## Passage provided
■ ■ ■ ■
What works in health budget accountability?

Earlier this month, Sarah Fox, E4A Health Financing Specialist, spent two days at the PHC Expenditure and Budget Advocacy Consultation convened by PAI in South Africa. Read about her key take aways here.

I was fortunate to attend the recent Primary Health Care (PHC) Expenditure and Budget Advocacy Consultation convened by PAI, where a range of experienced health budget advocates came together to share their experience and explore opportunities to strengthen their budget advocacy efforts around PHC.In one session, AHBN coordinator, Aminu Magashi Garba, interviewed three panellists about their budget advocacy approaches and successes: Itai Rusike Executive Director of Community Working Group on Health (CWGH) in Zimbabwe, Hugh Bagnall-Oakeley, Senior Policy Advisor, Save the Children who spoke about health budget advocacy in Malawi and Esther Agbon, Health Finance & Advocacy Advisor, E4A-MamaYe Nigeria.Here are some of the key points that I took away from the discussion:

Effectively synthesising evidence from the community level can help to open up space for civil society engagement

It’s important that advocates and government understand the key priorities of their constituents. CWGH conducts annual community reviews that it synthesises into position papers and shares with parliamentary committees on health. This process helps to sensitise parliamentarians on the key challenges in meeting the health needs of the citizens of Zimbabwe.
■ ■ ■ ■
## Input data
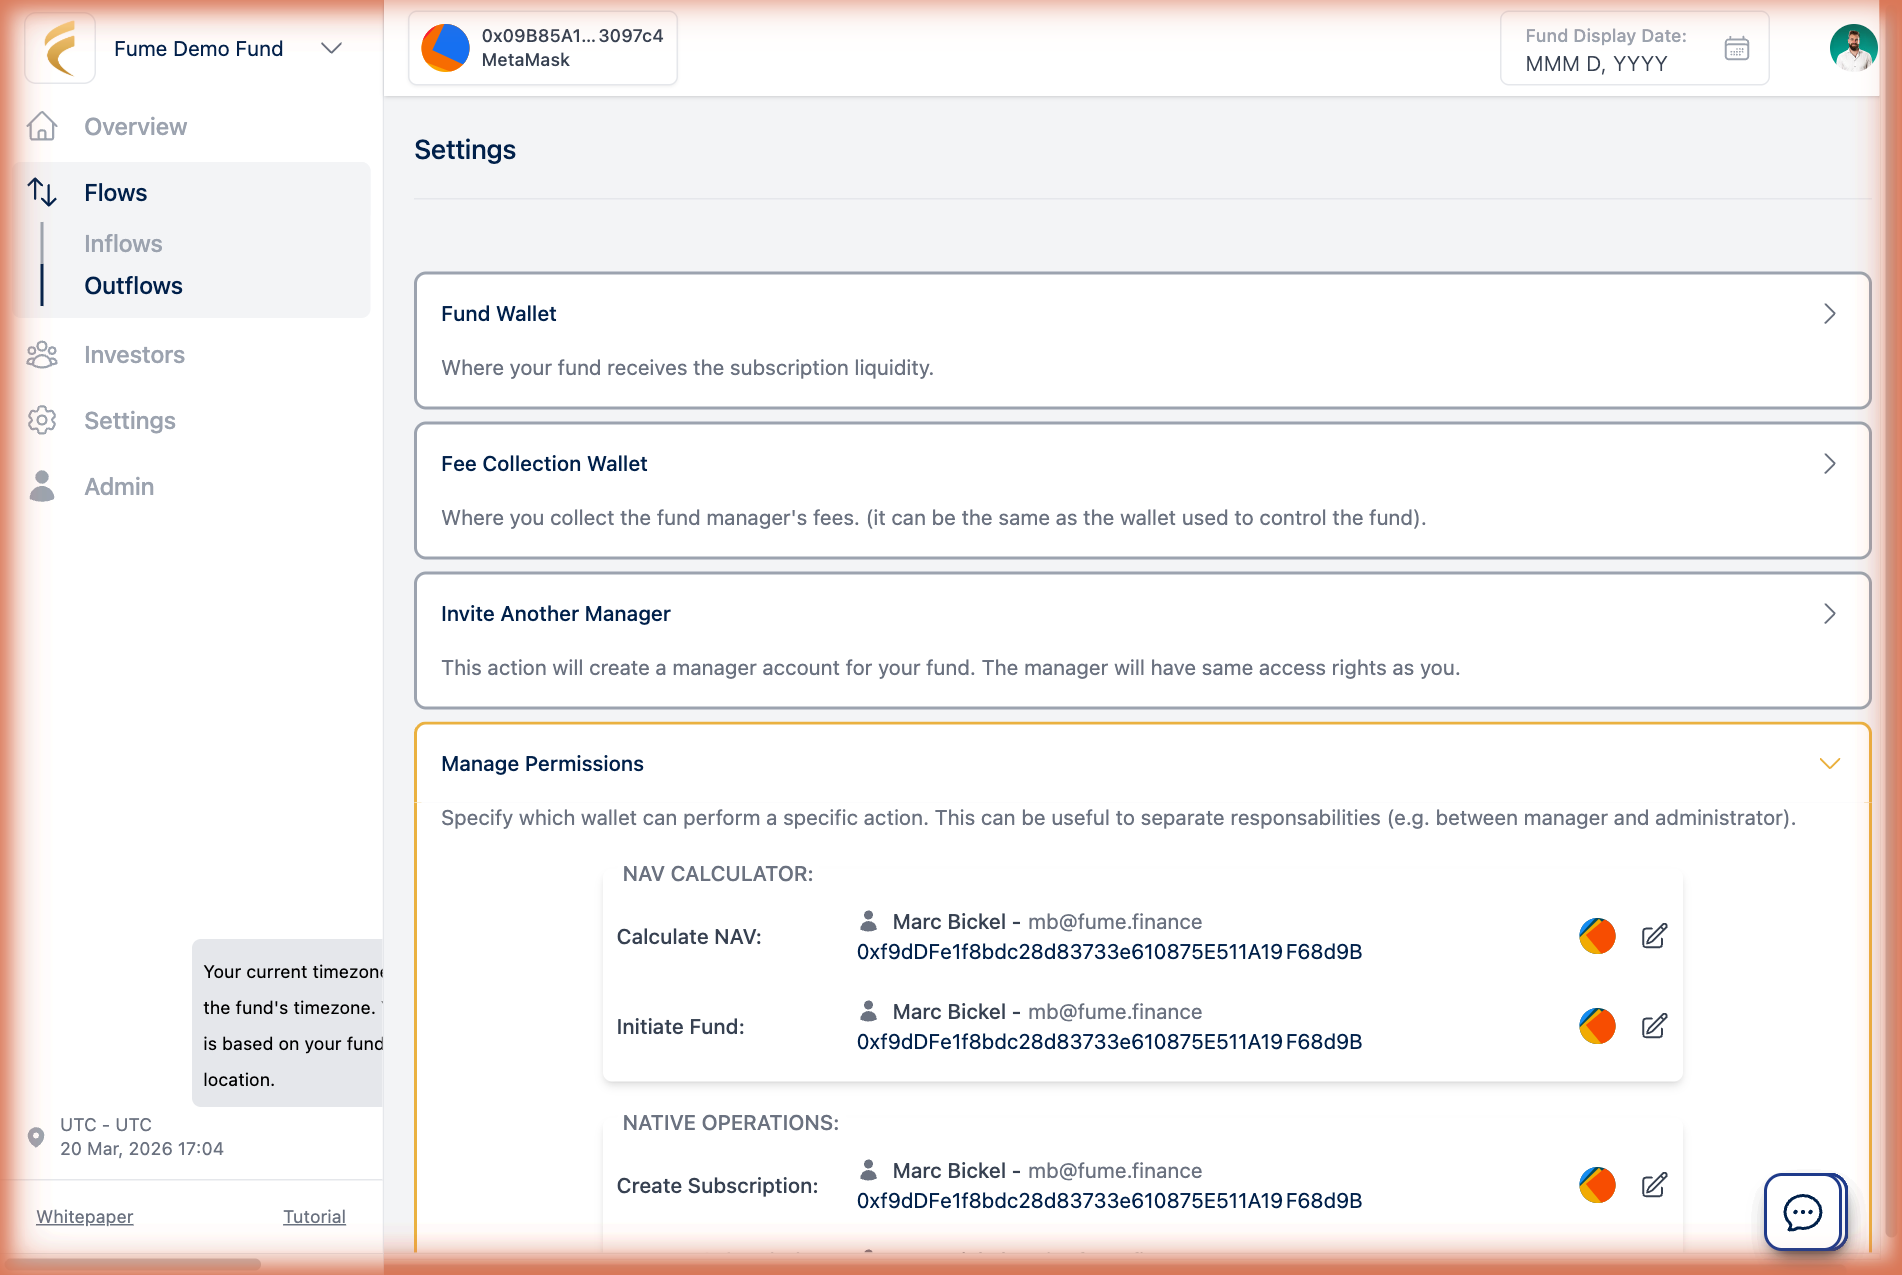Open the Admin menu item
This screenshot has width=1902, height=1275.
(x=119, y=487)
■ ■ ■ ■
## Check your understanding
a) In the post on health budget accountability, who were the three panellists interviewed about their budget advocacy approaches? Give each person's role and organization.
b) Rewrite the paragraph beginning "It's important that advocates and government" from the post on health budget accountability as a short bulleted list that keeps its main facts.
c) According to the post on health budget accountability, what organization convened the PHC Expenditure and Budget Advocacy Consultation?

## Written answers
a)
- Itai Rusike, Executive Director of Community Working Group on Health (CWGH) in Zimbabwe
- Hugh Bagnall-Oakeley, Senior Policy Advisor, Save the Children, who spoke about health budget advocacy in Malawi
- Esther Agbon, Health Finance & Advocacy Advisor, E4A-MamaYe Nigeria

b)
- Advocates and government need to understand their constituents' key priorities.
- CWGH conducts annual community reviews.
- It synthesizes these into position papers and shares them with parliamentary committees on health.
- This process sensitizes parliamentarians to the key challenges in meeting the health needs of Zimbabwe's citizens.

c) PAI convened it.